▶ _Ausgewählter Textauszug_
==============================

Besser spät als nie! Das denken sich vermutlich jene Filmfans, die seit Monaten auf eine physische Veröffentlichung von FARANG – SCHATTEN DER UNTERWELT (2023) warten. Der knüppelharte Martial-Arts/Rache-Reißer von Regisseur Xavier Gens sorgte bei seinem zugegeben eher kleinen Kinostart im November des vergangenen Jahres für ein äußerst Presseecho, erschien im Februar allerdings ausschließlich digital. Nun hat Studiocanal dem Film doch noch eine verspätete Veröffentlichung spendiert, u.a. als 4K-Mediabook. Ob es sich bei dem in den USA als MAYHEM! betitelten Klopper um eine neue Offenbarung für Freunde knallharter und vor allem körperlicher Action handelt, erfahrt ihr in unserer Kritik.

Originaltitel: Farang

Drehbuch: Xavier Gens, Guillaume Lemans, Magali Rossitto

Regie: Xavier Gens

Darsteller: Nassim Lyès, Loryn Nounay, Olivier Gourmet, Chananticha Tang-Kwa, Vithaya Pansringarm, Sahajak Boonthanakit…

Artikel von Christopher Feldmann

Handlung:

Der inhaftierte Profiboxer Sam (Nassim Lyès) durfte gerade wegen guter Führung das Gefängnis verlassen. Aber noch während seiner Bewährung wird er von seiner Vergangenheit eingeholt und muss abtauchen. Fünf Jahre später hat er sich mit seiner Frau Mia (Loryn Nounay) und der gemeinsamen Tochter Dara auf einer Insel in Thailand ein einfaches Leben aufgebaut. Durch einen Freund lernt er den zwielichtigen Clananführer Narong (Olivier Gourmet) kennen, der Sams dunkle Vergangenheit kennt und ihn damit erpresst. Sam soll für ihn eine Drogenlieferung übernehmen. Doch die Situation eskaliert und endet mit der Ermordung von Sams Familie… Ein erbarmungslosen Rachefeldzug quer durch Thailand beginnt.

==============================

▶ _Aufgaben_
• a. Gib aus der Filmkritik den Abschnitt wörtlich wieder, der mit „Regie: Xavier Gens“ anfängt und mit „durch Thailand beginnt.“ aufhört.
• b. Führe die Filmkritik zu FARANG nach ihrem letzten Satz weiter.
Die Daten haben mit der Filmkritik nichts zu tun.

▶ _Angezeigte Daten_
==============================

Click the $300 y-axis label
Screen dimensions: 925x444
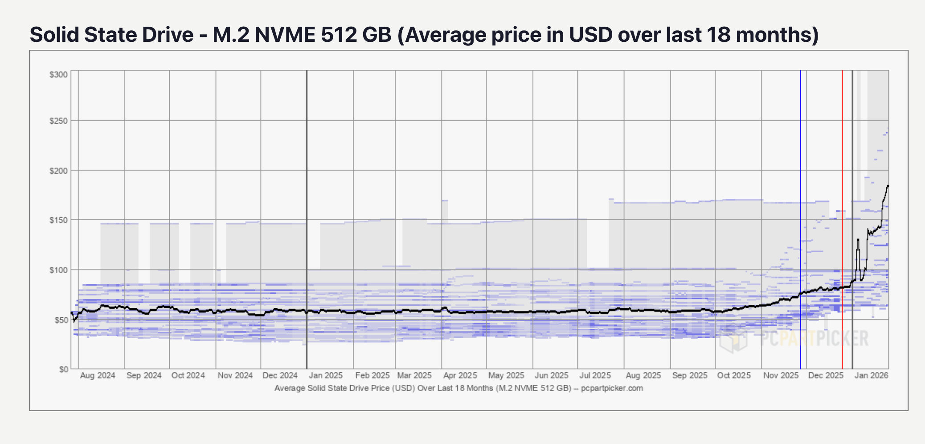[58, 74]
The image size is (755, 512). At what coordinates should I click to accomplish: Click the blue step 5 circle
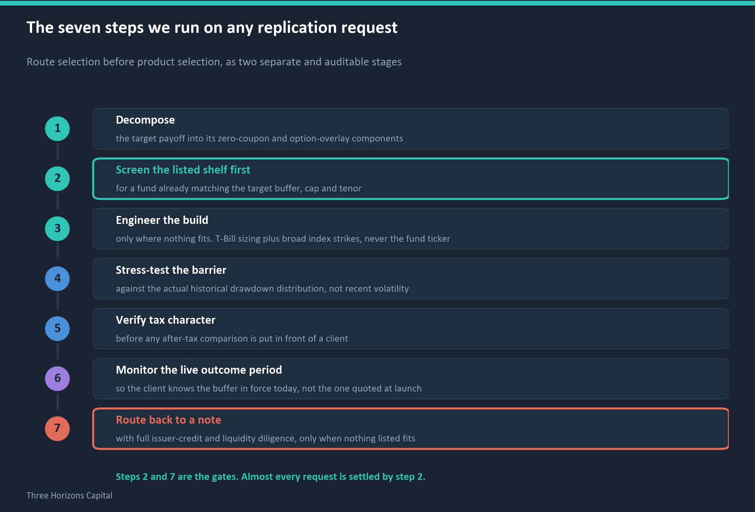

==============================

▶ _Lösungen_
• a.
Regie: Xavier Gens

Darsteller: Nassim Lyès, Loryn Nounay, Olivier Gourmet, Chananticha Tang-Kwa, Vithaya Pansringarm, Sahajak Boonthanakit…

Artikel von Christopher Feldmann

Handlung:

Der inhaftierte Profiboxer Sam (Nassim Lyès) durfte gerade wegen guter Führung das Gefängnis verlassen. Aber noch während seiner Bewährung wird er von seiner Vergangenheit eingeholt und muss abtauchen. Fünf Jahre später hat er sich mit seiner Frau Mia (Loryn Nounay) und der gemeinsamen Tochter Dara auf einer Insel in Thailand ein einfaches Leben aufgebaut. Durch einen Freund lernt er den zwielichtigen Clananführer Narong (Olivier Gourmet) kennen, der Sams dunkle Vergangenheit kennt und ihn damit erpresst. Sam soll für ihn eine Drogenlieferung übernehmen. Doch die Situation eskaliert und endet mit der Ermordung von Sams Familie… Ein erbarmungslosen Rachefeldzug quer durch Thailand beginnt.

• b.
Filme wie FARANG – SCHATTEN DER UNTERWELT sind im Prinzip genau meine Kragenweite, denn für jemanden, der auch dem bescheidensten Vehikel etwas abgewinnen kann, hat eine dynamisch inszenierte Kampfsport-Szene etwas magisches. Immer dann, wenn Schläge und Tritte auf gegnerische Körper treffen und dies in eine temporeiche wie abwechslungsreiche Choreographie mündet, bei der auch noch die Kamera genau weiß, wo sie zu stehen hat, dann löst das immer wieder Freude in mir aus. Umso euphorischer war ich, als plötzlich zahlreiche positive Kritiken zu dem hier vorliegenden, französisch-thailändischen Actionfilm eintrudelten.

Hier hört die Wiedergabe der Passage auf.